This Time Really Is Different as Stocks Buck Rise in Commodities

  • Commodity prices climb faster than in previous recoveries
  • Stocks, bond yields aren’t responding the way they used to

Commodities are climbing fast as the world recovers from the Covid pandemic. But while the speed is unique to this rally, the real difference is the price gains aren’t spilling over to other asset classes, specifically stocks and bonds.

Today’s Chart of the Day shows the Bloomberg Commodity Index on a logarithmic scale since 2000. Regression lines, which measure the speed of the moves, show how the post-pandemic recovery is distinct from the other two recoveries this century. It’s normal for the prices of oil, metals and even food to rise after recessions as a signal that the economy is expanding. But it’s usually matched by sustained growth in small-cap and cyclical stocks, Treasury yields and emerging-market assets. And that isn’t happening this time.

Commodity rallies get stronger with each post-recession recovery

The Bloomberg Commodity Index is surging to levels last seen in 2015, the year that preceded two years of coordinated global growth, and in 2002, which was part of the post-recessionary price action of 2001. But investors are pulling out of more economically sensitive assets. Cyclical companies and emerging markets are quiet, and Treasury yields remain stagnant.

Naturally, the world economy has grown substantially since 2000, spurring higher demand for commodities. The Federal Reserve’s pandemic support has also helped by keeping economic activity going. But arguably the most important factor is China, the only major economy to post positive economic growth in 2020. It’s responsible for about half of the world’s copper consumption, one-fifth of wheat demand and over 40% of oil imports since 2015. As China continues to mobilize its massive population, that share is likely to only grow.

Perhaps not surprisingly, Goldman Sachs is predicting a commodities supercycle. Other Wall Street strategists see oil prices as high as $150 per barrel. Add in the U.S. infrastructure package, and commodity prices are all but guaranteed to rise. That’s what’s worrying the Fed. Chairman Powell expects inflation to fade by the second or third quarter of 2022 and is waiting for that to happen before considering further action. Wall Street strategists are betting that will be when rate hikes start. Morgan Stanley now expects the Fed to raise rates in September 2022, two quarters earlier than previously forecast.
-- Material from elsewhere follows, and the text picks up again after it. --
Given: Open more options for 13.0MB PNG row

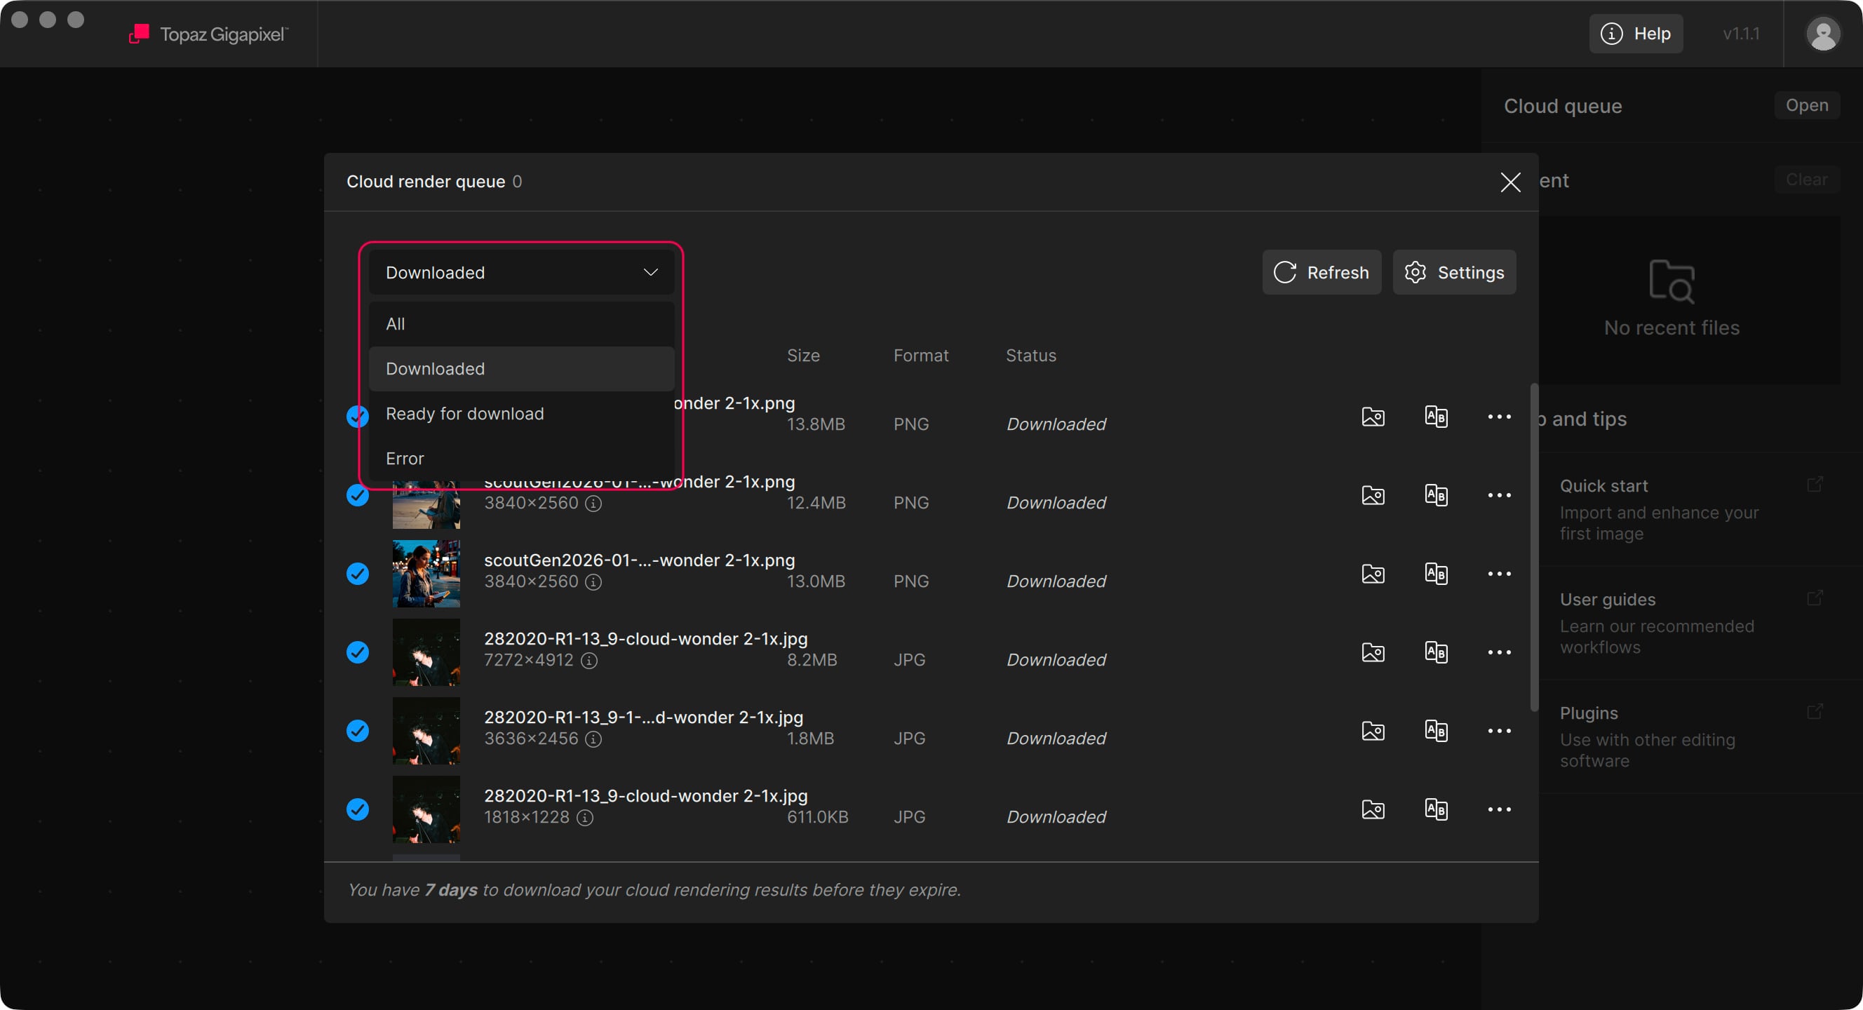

Emerging markets, which are more exposed to the inflationary effects of commodity rallies are already addressing this concern through monetary policy. Just yesterday, Brazil’s central bank delivered hiked rates by 150 basis points for the second time. These moves aren’t exactly encouraging signs for growth. So the question for investors is whether the acceleration of the commodities rally is still a harbinger of good times — or a hurdle to overcome.